With a gruff word, the woman Char assumed was Mrs. Elinor Hanson quieted the beagles. They sat, flicking their tails. Did the dogs mean she'd find Mr. Hanson here, too? It was wild turkey and squirrel hunting season, and she'd heard the bangs of shotguns echo off the rocks when she'd left the other cabin she'd called on today.
Hoping the dogs would stay put, she slowly opened the truck door and climbed down. She slung her big purse over her shoulder and started uphill from the narrow pull-off on the road. She had to bite back a smile. She'd misheard on the phone when she'd been asked to see this family in Hanson Holler. Char had thought the visit on behalf of the Childhood Education in Appala-chia Project was to Handsome Hollow, but this place was a far cry from that.

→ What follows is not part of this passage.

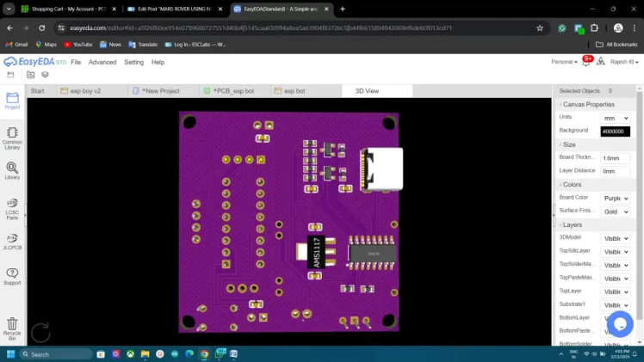Screen dimensions: 644x362
Task: Open the Library search icon
Action: click(x=12, y=169)
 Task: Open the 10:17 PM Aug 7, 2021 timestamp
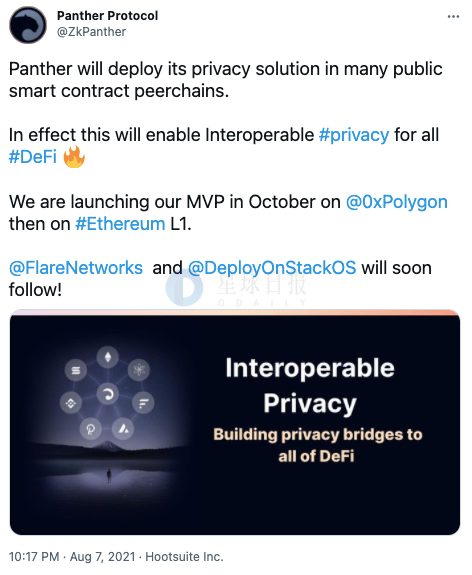pyautogui.click(x=72, y=557)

The old house with its tilted and patched roof sat back in a played-out coal seam under the hunched shoulders of the mountain. No old sofa on the porch this time, but a stovepipe stuck out a window, and there was an outhouse. The cold weather and her nerves made her want to use it, but that would be no way to start here. How was she ever going to make a dent in the real mountain herethe mountain of kids who seldom got to school where they would be given "breakfast, lunch and learnin'," as her last client had called it.
"How do!" Mrs. Hanson called out. "Welcome to the holler."
"How do! Mrs. Hanson. I'm Charlene Lockwood, the county agent visiting the homes of children who would be helped by good attendance in school. Is your daughter, Penny, here today?"
"Right sure is. Need her for chores with the new baby and all. She's afixin' dinner. Make yourself to home, come in and set a spell, get you some squirrel stew."
Char knew not to turn that down, though she'd had her fill of the same with her previous client. It was a chewy, gamey meat that not only stuck to your ribs, but seemed to gnaw at them. But out West near the Navajo reservation, if you were offered mutton and fry bread, you ate it. Here it was squirrel and biscuits. If only things hadn't gone so bad out West. Despite the fact she'd been born in Cold Creek, had two sisters who had welcomed her and given her shelter, even the fact she had found some employment in the four months she'd been back, she still didn't feel at home.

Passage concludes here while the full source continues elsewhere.